Cd and Hg were the primary contributors to the potential ecological risk of trace metals in the entire MRGB. Therefore, we conducted interpolation and analysis of Cd and Hg to create pollution distribution maps, as shown in Fig. 3 a and b. Cd pollution was predominantly concentrated around the Xinfeng Iron and Steel Factory, Qianjiazhuang, and Jiangyuan Textile Factory, while Hg pollution was most pronounced in the eastern area near Qianjiazhuang and Shouyang Chemical Factory, exhibiting more severe contamination. Fig. 3 c shows these areas, including Daming Biotechnology Co. Ltd., Xinfeng Iron and Steel Plant, Qianjiazhuang, Jiangyuan Textile Plant, and Shouyang Chemical Plant, exhibit high values for the comprehensive ecological hazard index. In addition, the southern region of the MRGB shows a relatively lower ecological risk than the more heavily impacted eastern portion.
Evaluation of the potential ecological hazards of soil trace metals throughout the entire research region with regard to human health
Non-carcinogenic risks
In the non-carcinogenic risk assessment of eight trace metals (Cu, Pb, Zn, Ni, Cr, As, Cd, and Hg), the non-carcinogenic risk values were found to be THI <1 for both adults and children. Specifically, the overall THI non-carcinogenic risk values for adults and children were 9.33 × 10−2 and 8.41 × 10−1, respectively. These results indicate that the non-carcinogenic risk levels for both adults and children in the MRGB remained within acceptable limits, as outlined in Table 4.
Among all three exposure routes, oral intake was identified as the predominant route of non-carcinogenic risk for both adults and children, ranking higher than dermal contact and oral nasal inhalation. This assessment was based on the non-carcinogenic HQ, where each metal exhibited an HQ value of 1 for both adults and children across all three exposure routes. Oral consumption accounted for a substantial portion of the non-cancer risk quotient (HI), contributing to 99.21% and 98.68% in children and adults, respectively. Notably, children exhibited a higher HI for trace metals Cr and As (>0.1), warranting consideration due to their elevated HQ compared to adults. The relative contributions of the HI values of each trace metals to the overall non-carcinogenic risk index THI in adults and children are presented in Fig. S5. It is evident that Cr and As have a significantly greater impact than other trace metals. Overall, this study indicates that neither adults nor children in the MRGB face significant noncarcinogenic risks. However, it also highlights Cr and As as the most influential non-carcinogenic risk factors for both adults and children, necessitating preventive measures.
Risk of carcinogens
Table 4 reveals that the TCRIs for the five carcinogenic trace metals in the MRGB, considering three exposure pathways, were 2.84E-05 for adults and 5.83E-05 for children. These values fall within the acceptable range for carcinogenic risk to human health (1×10−6–1×10−4) to human health. This study focused on evaluating the carcinogenic risks of five trace metals: Ni, Pb, As, Cr, and Cd. Notably, the TCRI values were higher for children than for adults, signifying that the carcinogenic risk associated with soil trace metals in the MRGB was within acceptable limits for both local adults and children.

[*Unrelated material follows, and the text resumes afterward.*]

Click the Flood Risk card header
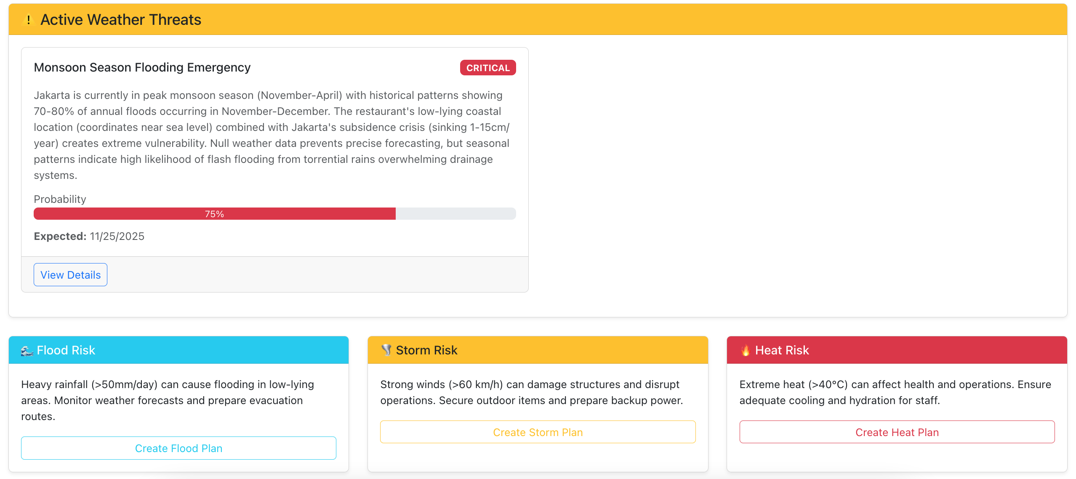This screenshot has width=1076, height=479. tap(178, 350)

For each exposure route, the CR values of the five trace metals fell within the range of no carcinogenicity risk (< 1×10−6) and tolerable carcinogenicity risk for humans. Comparative analysis revealed that children had lower CR values than adults for each trace metals in both oral and dermal exposure routes, as well as lower CR values for oral-nasal exposure. Additionally, for As, Cr, and Cd, the risk hierarchy was oral consumption > skin contact > oral/nasal inhalation, highlighting oral intake as the predominant route of carcinogenic health risk.
The oral route significantly contributed to carcinogenicity risk, accounting for 85.55% of adults and 91.14% of children, which was notably higher in children. In each exposure pathway, the CR values for the five trace metals fell within the range of no carcinogenic risk (< 1×10−6) and a tolerable level for human health. The analysis indicated that children exhibited lower CR values than adults for both oral and dermal exposure routes, as well as lower CR values for oral-nasal exposure. Specifically, for As, Cr, and Cd, the risk hierarchy was oral consumption > skin contact > oral/nasal inhalation, underscoring oral intake as the primary route of carcinogenic health risks.
Table 4 presents the CRIs for the adults and children. Notably, the CRIs for all trace metals, except Ni, were lower in adults, as only the CRI for Ni was calculated for the oral and nasal inhalation routes. The CRI values for both adults and children followed the order Cr > As > Pb > Cd > Ni. Specifically, CRI values for As and Cr in adults and children were within acceptable cancer risk levels, whereas Cd, Pb, and Ni CRI values posed no health risks. Fig. S6 illustrates that Cr made a substantial contribution to the overall cancer risk, accounting for 74.33% and 73.09% in adults and children, respectively. Based on these findings, Cr, a trace metals present in the soil, has emerged as the primary contributor to cancer risk in MRGB. It is evident that neither adults nor children in the MRGB face significant carcinogenic risk.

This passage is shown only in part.